═══ MATERIAL SUPPLIED

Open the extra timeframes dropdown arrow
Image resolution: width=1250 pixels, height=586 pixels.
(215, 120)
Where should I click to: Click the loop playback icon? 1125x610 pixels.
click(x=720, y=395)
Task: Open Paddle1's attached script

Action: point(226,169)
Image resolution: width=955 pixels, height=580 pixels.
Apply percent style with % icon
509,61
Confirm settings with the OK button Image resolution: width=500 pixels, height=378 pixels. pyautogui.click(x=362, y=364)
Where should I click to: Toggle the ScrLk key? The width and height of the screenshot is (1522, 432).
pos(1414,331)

══════
═══ MATERIAL SUPPLIED

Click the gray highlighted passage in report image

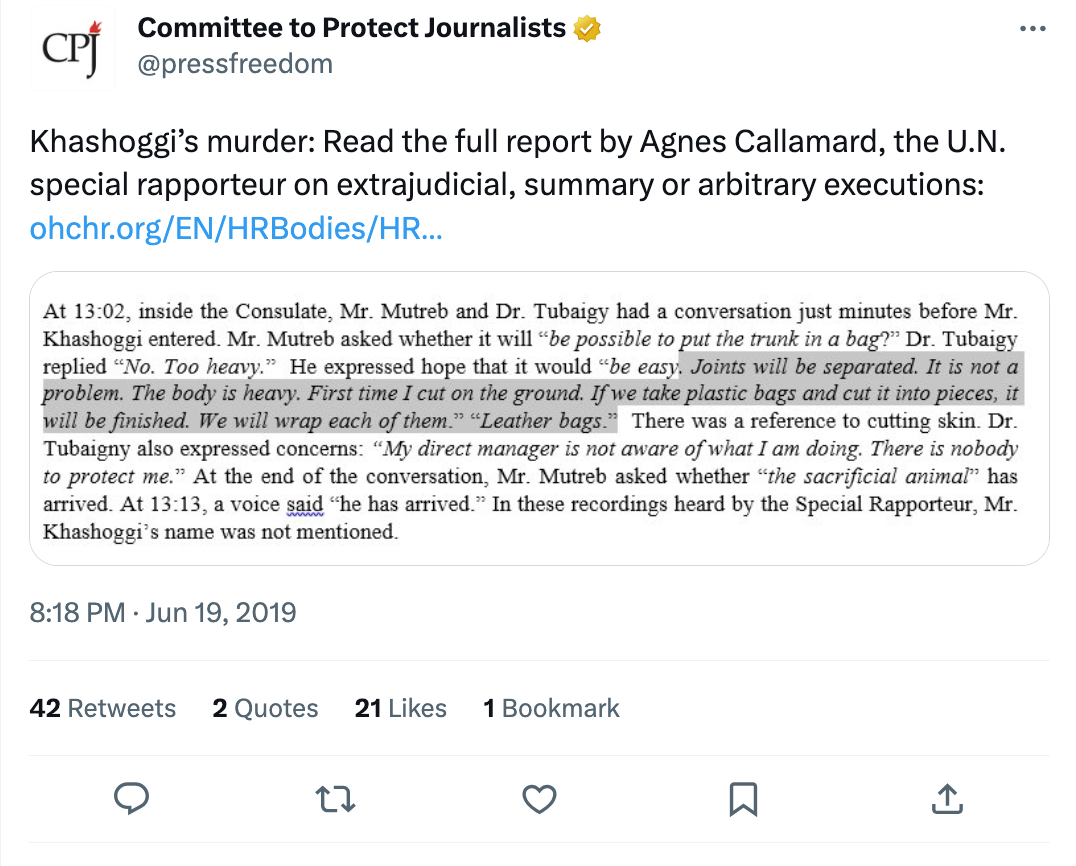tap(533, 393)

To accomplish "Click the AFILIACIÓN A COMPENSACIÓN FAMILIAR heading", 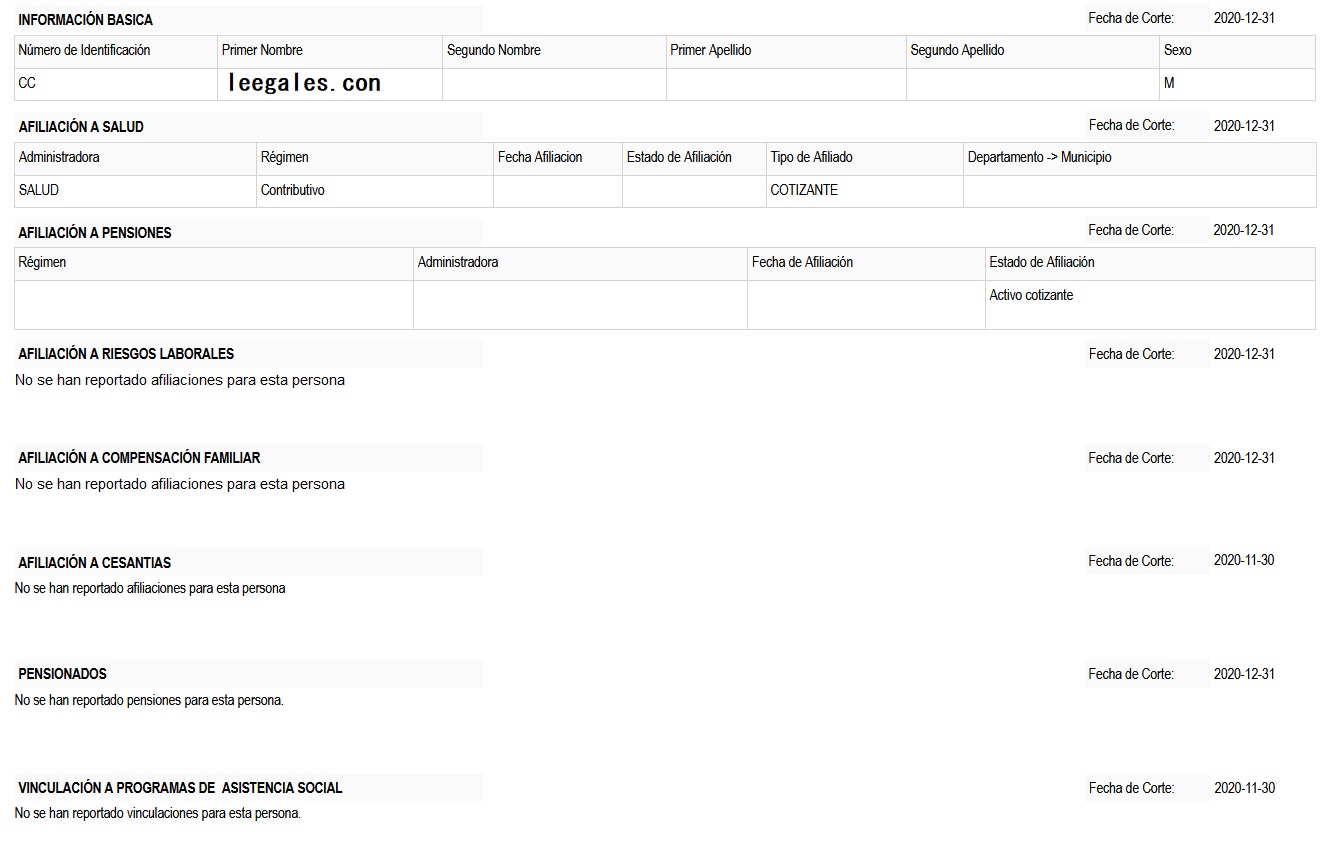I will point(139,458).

══════

_REQUIREMENT:_ Going back over the entries above, copy word for word every line from the one that has "Open the extra timeframes dropdown arrow" on through the one that has "Confirm settings with".

_EXPECTED OUTPUT:_
Open the extra timeframes dropdown arrow
Image resolution: width=1250 pixels, height=586 pixels.
(215, 120)
Where should I click to: Click the loop playback icon? 1125x610 pixels.
click(x=720, y=395)
Task: Open Paddle1's attached script

Action: point(226,169)
Image resolution: width=955 pixels, height=580 pixels.
Apply percent style with % icon
509,61
Confirm settings with the OK button Image resolution: width=500 pixels, height=378 pixels. pyautogui.click(x=362, y=364)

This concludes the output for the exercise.